### ACTIVITY
Starting at the line that has "Popular Posts (18, 61)" and stopping after the line that has "Miscellany (49, 2423)", reproduce the listing below exactly; omit everything else.
Segment Start: INFORMATION PROVIDED
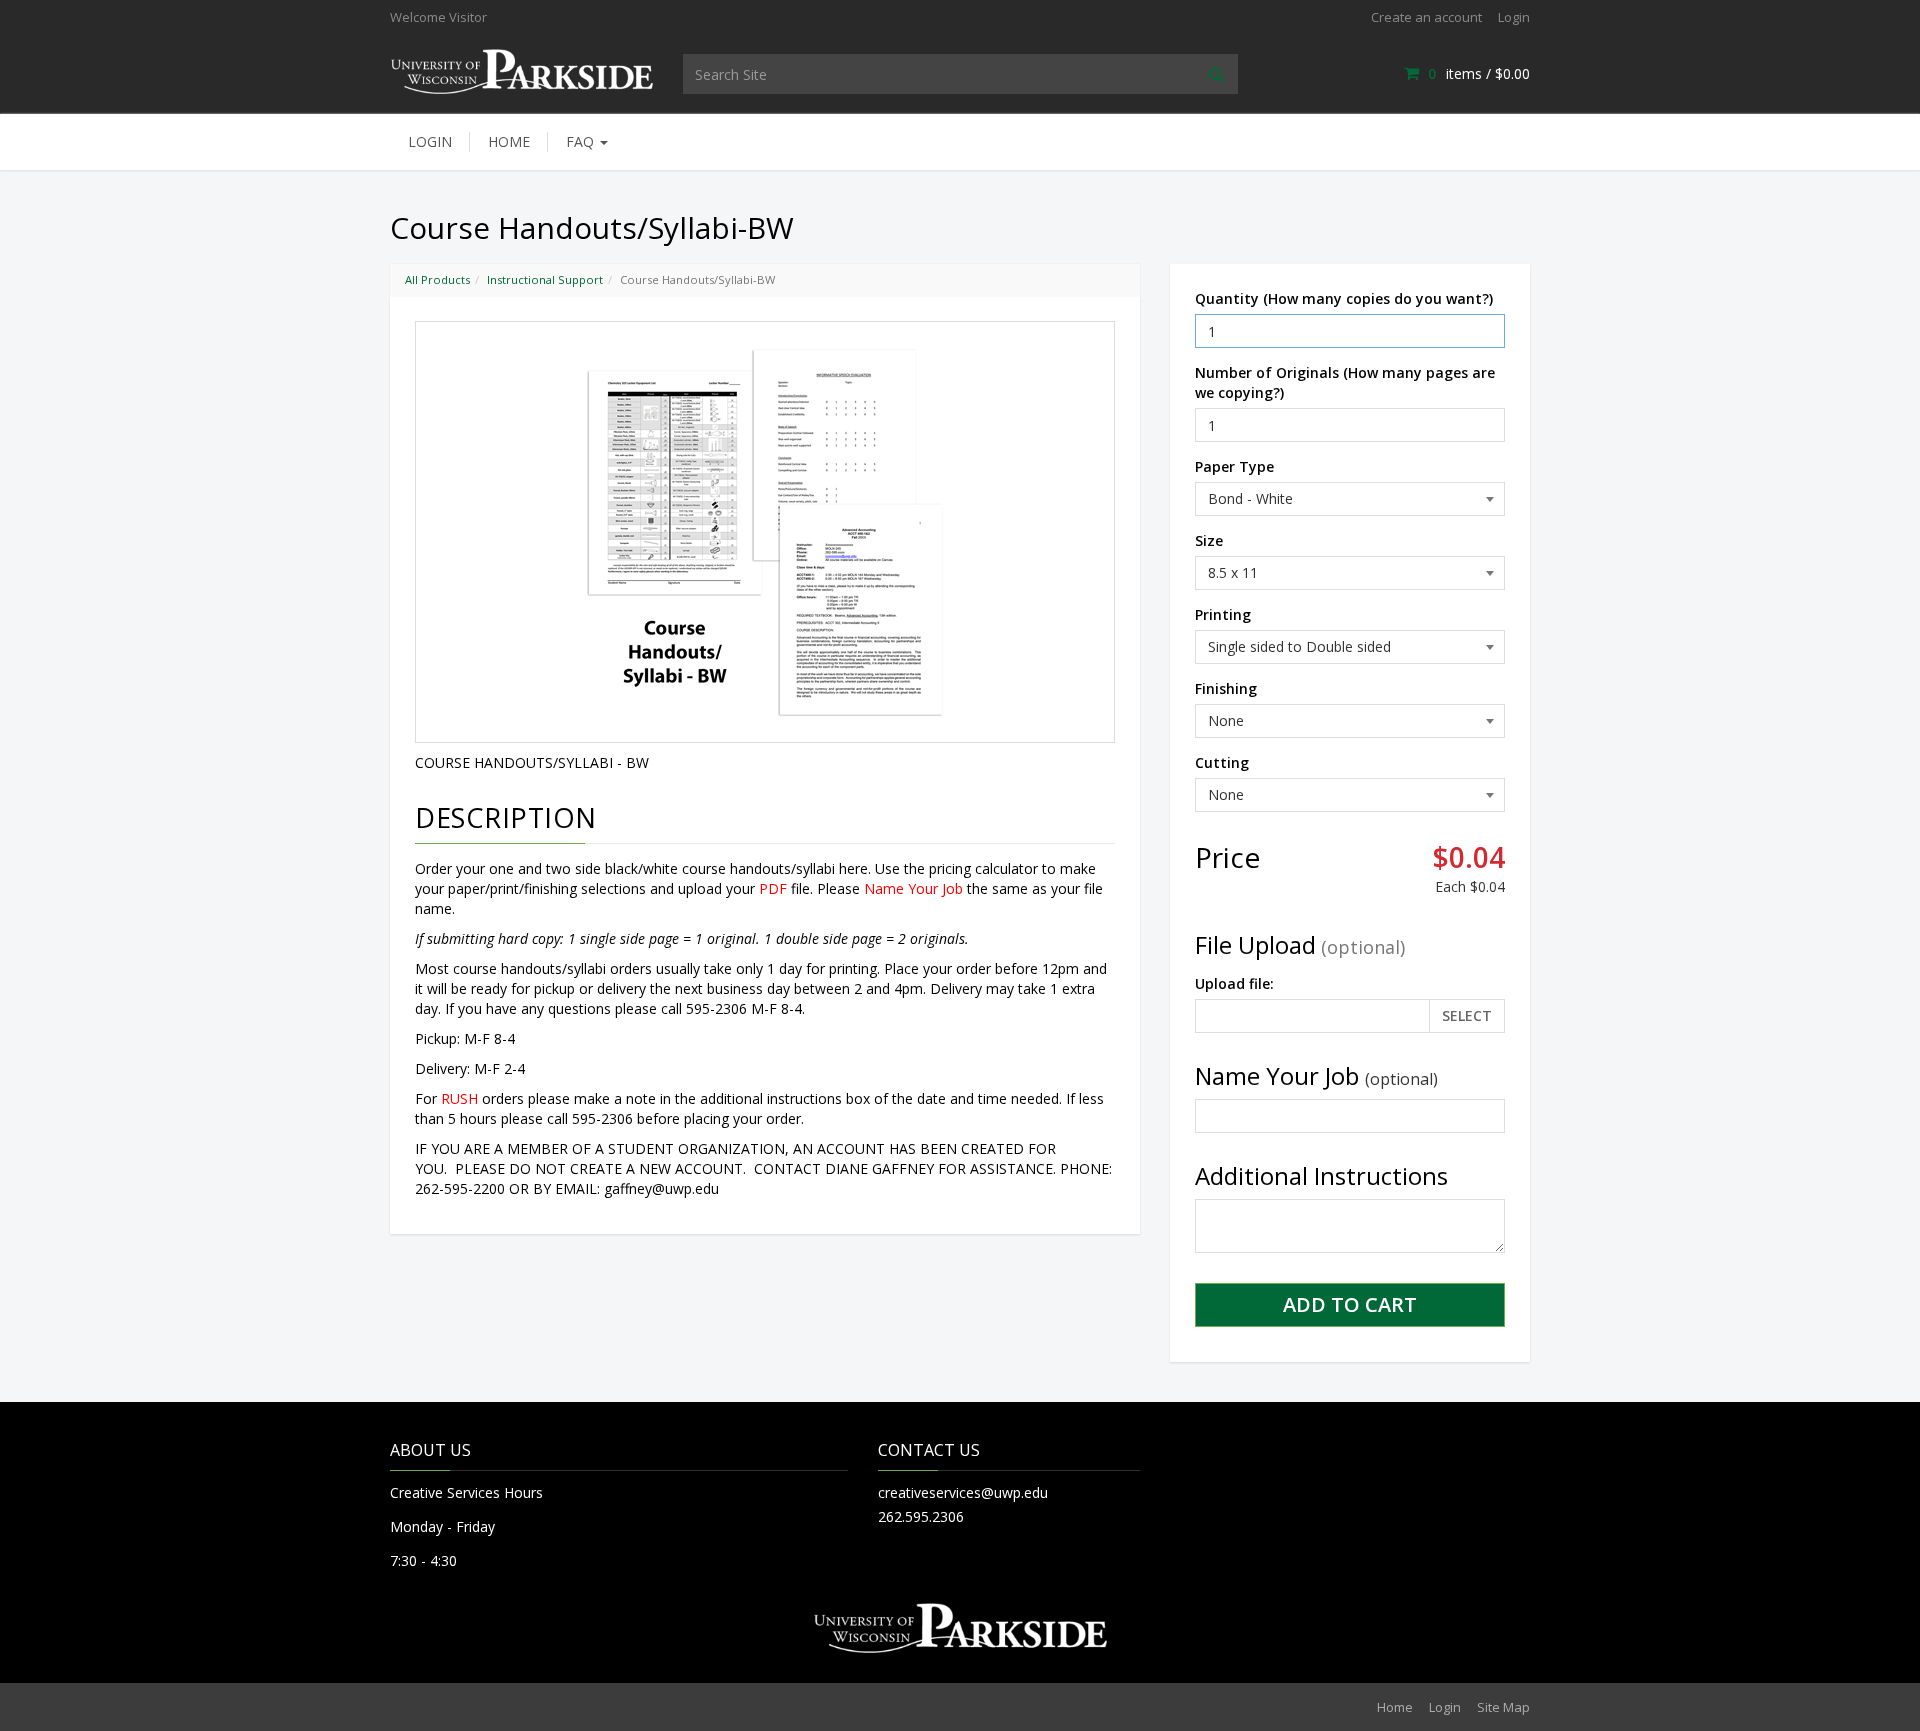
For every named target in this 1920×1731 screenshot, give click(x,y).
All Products (437, 279)
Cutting (1222, 762)
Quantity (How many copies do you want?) (1344, 298)
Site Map (1503, 1707)
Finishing (1226, 688)
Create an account (1426, 17)
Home (509, 141)
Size (1209, 540)
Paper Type (1234, 466)
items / (1479, 73)
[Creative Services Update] (521, 69)
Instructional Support (545, 279)
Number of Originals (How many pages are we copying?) (1345, 382)
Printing (1223, 614)
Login (1514, 17)
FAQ (582, 141)
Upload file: (1234, 983)
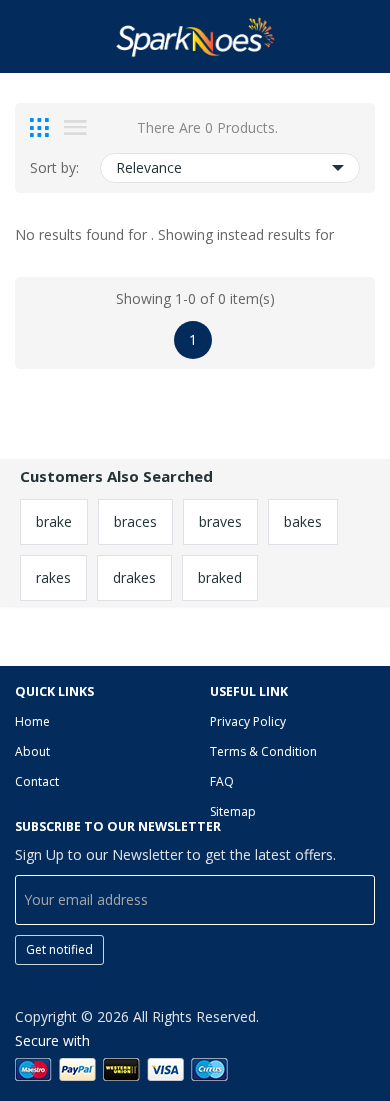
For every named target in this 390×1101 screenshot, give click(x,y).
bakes (303, 521)
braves (220, 521)
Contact (37, 781)
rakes (53, 577)
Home (32, 721)
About (32, 751)
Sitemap (233, 811)
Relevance (149, 167)
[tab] (39, 128)
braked (220, 577)
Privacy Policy (248, 721)
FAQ (222, 781)
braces (135, 521)
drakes (134, 577)
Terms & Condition (263, 751)
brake (54, 521)
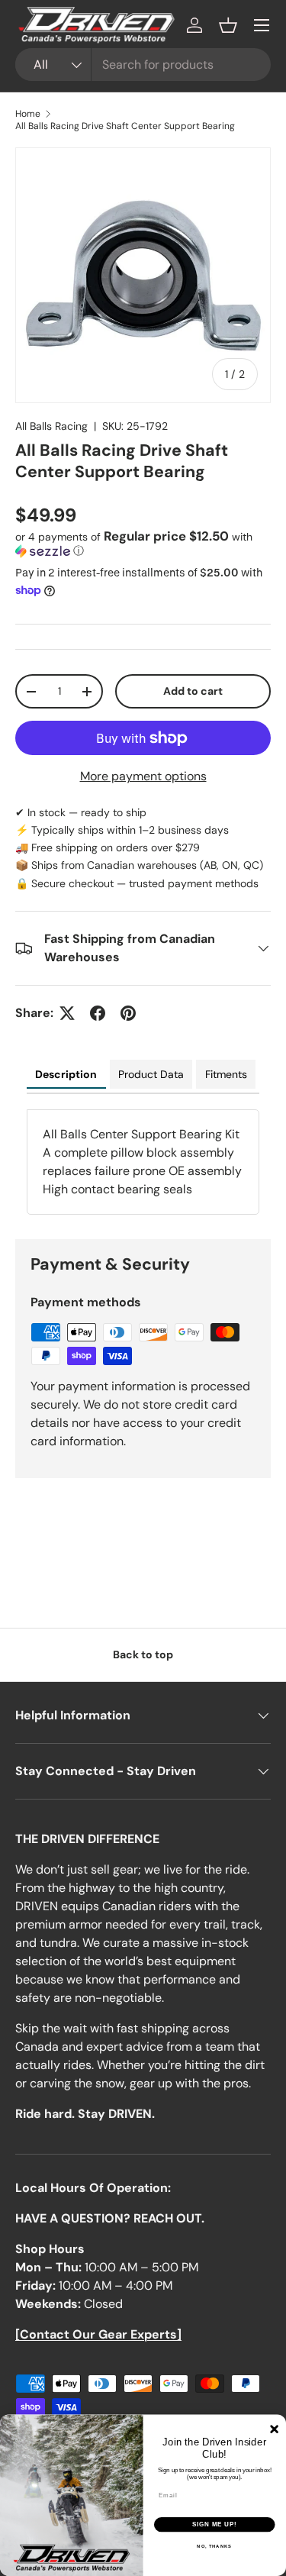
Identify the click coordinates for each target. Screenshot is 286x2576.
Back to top (143, 1654)
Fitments (226, 1074)
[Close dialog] (274, 2429)
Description (66, 1074)
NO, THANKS (214, 2546)
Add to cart (193, 691)
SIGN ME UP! (214, 2525)
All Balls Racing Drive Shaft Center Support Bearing (125, 126)
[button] (228, 25)
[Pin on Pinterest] (128, 1013)
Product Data (151, 1074)
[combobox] (143, 64)
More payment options (143, 776)
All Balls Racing (51, 426)
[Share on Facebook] (97, 1013)
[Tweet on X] (67, 1013)
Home (27, 114)
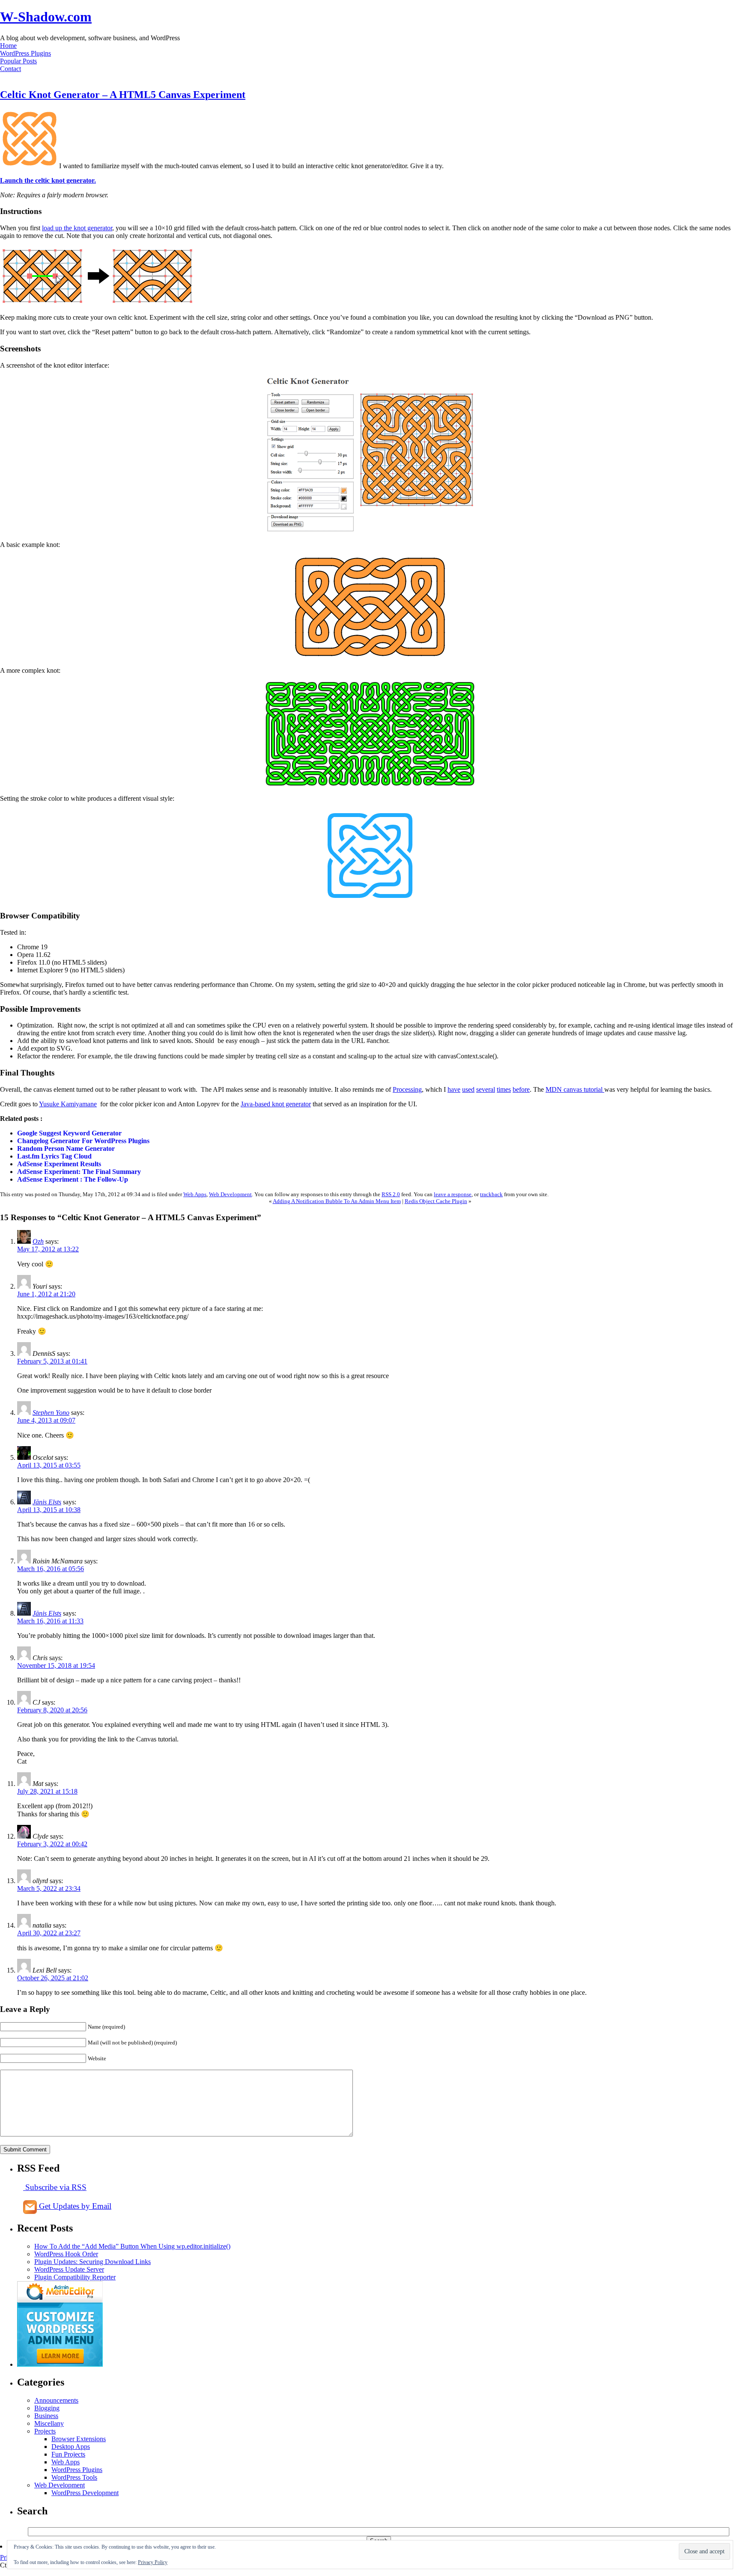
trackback (491, 1194)
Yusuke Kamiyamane (68, 1104)
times (504, 1089)
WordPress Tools (74, 2477)
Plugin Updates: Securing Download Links (92, 2261)
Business (46, 2415)
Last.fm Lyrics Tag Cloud (54, 1156)
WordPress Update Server (69, 2269)
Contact (10, 68)
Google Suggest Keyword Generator (69, 1133)
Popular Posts (18, 61)
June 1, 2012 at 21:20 (46, 1294)
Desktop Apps (70, 2446)
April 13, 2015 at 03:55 (49, 1465)
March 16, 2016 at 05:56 (50, 1568)
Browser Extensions (78, 2438)
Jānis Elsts (47, 1502)
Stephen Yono (51, 1412)
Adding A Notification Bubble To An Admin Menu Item (337, 1201)
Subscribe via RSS (55, 2187)
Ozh (38, 1241)
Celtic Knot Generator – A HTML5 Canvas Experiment (122, 94)
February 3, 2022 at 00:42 (52, 1844)
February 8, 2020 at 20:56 (52, 1710)
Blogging (47, 2408)
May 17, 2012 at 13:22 (48, 1249)
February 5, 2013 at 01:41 (52, 1361)
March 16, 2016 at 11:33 (50, 1621)
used (468, 1089)
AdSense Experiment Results (59, 1164)
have (454, 1089)
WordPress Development (85, 2492)
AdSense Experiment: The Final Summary (79, 1171)
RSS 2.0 (391, 1194)
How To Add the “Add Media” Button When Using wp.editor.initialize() (132, 2246)
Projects (45, 2431)
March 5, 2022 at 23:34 (49, 1888)
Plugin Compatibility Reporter (75, 2277)
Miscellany (49, 2423)
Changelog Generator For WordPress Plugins (83, 1140)
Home (8, 45)
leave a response (452, 1194)
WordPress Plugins (25, 53)
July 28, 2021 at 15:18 (47, 1791)
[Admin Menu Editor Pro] (60, 2364)
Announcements (56, 2400)
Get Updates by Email (74, 2206)
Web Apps (194, 1194)
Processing (407, 1089)
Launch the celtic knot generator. (48, 180)
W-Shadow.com (46, 16)
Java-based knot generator (276, 1104)
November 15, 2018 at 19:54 (56, 1665)
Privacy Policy (152, 2562)
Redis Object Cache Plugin (436, 1201)
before (521, 1089)
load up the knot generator (77, 228)
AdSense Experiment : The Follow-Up (72, 1179)
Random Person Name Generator (66, 1148)
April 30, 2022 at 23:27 (49, 1933)
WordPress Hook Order (66, 2254)
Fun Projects (68, 2454)
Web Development (230, 1194)
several (485, 1089)
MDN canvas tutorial (575, 1089)
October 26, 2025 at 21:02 (52, 1978)
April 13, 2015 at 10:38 (49, 1509)
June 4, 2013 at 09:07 (46, 1420)
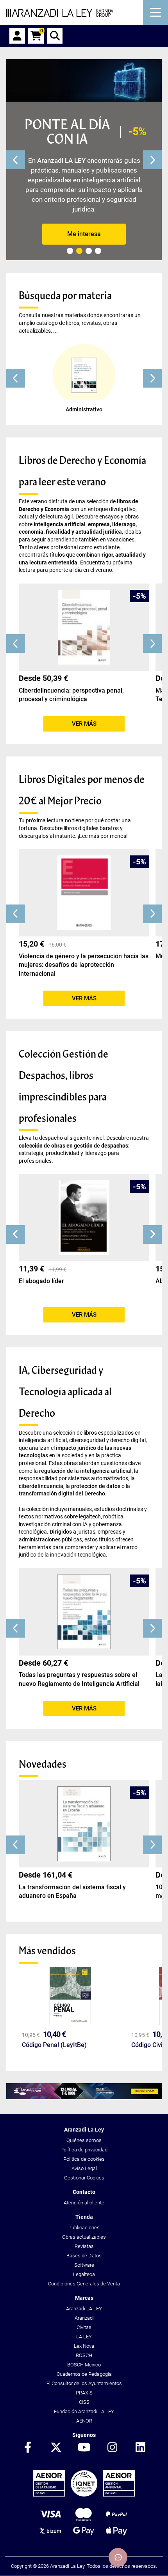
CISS (84, 2402)
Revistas (84, 2246)
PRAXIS (84, 2393)
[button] (15, 378)
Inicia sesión (17, 36)
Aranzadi (84, 2318)
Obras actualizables (84, 2237)
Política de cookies (84, 2159)
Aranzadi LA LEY (84, 2309)
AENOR (84, 2421)
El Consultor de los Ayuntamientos (84, 2383)
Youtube (84, 2447)
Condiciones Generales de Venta (84, 2284)
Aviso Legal (84, 2168)
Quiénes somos (84, 2140)
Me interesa (84, 234)
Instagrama (112, 2447)
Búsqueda (55, 36)
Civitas (84, 2327)
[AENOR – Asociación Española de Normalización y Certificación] (84, 2495)
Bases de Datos (84, 2256)
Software (84, 2265)
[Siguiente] (152, 159)
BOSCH (84, 2355)
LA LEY (84, 2337)
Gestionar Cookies (84, 2178)
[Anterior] (15, 159)
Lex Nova (84, 2346)
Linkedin (140, 2447)
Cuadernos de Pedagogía (84, 2374)
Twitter (56, 2447)
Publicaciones (84, 2227)
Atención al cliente (84, 2203)
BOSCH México (84, 2365)
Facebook (27, 2447)
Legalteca (84, 2274)
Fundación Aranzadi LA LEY (84, 2411)
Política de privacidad (84, 2150)
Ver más (84, 723)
Segment End: INFORMATION PROVIDED
### YOUR RESPONSE
Popular Posts (18, 61)
June 1, 2012 at 21:20 (46, 1294)
Desktop Apps (70, 2446)
April 13, 2015 at 03:55 (49, 1465)
March 16, 2016 at 05:56 (50, 1568)
Browser Extensions (78, 2438)
Jānis Elsts (47, 1502)
Stephen Yono (51, 1412)
Adding A Notification Bubble To An Admin Menu Item (337, 1201)
Subscribe via RSS (55, 2187)
Ozh (38, 1241)
Celtic Knot Generator – A HTML5 Canvas Experiment (122, 94)
February 3, 2022 at 00:42 (52, 1844)
February 8, 2020 at 20:56 (52, 1710)
Blogging (47, 2408)
May 17, 2012 at 13:22 (48, 1249)
February 5, 2013 at 01:41 (52, 1361)
March 16, 2016 at 11:33 (50, 1621)
used (468, 1089)
AdSense Experiment Results (59, 1164)
have (454, 1089)
WordPress Development (85, 2492)
AdSense Experiment: The Final Summary (79, 1171)
RSS 2.0 (391, 1194)
How To Add the “Add Media” Button When Using wp.editor.initialize() (132, 2246)
Projects (45, 2431)
March 5, 2022 at 23:34 (49, 1888)
Plugin Compatibility Reporter (75, 2277)
Miscellany (49, 2423)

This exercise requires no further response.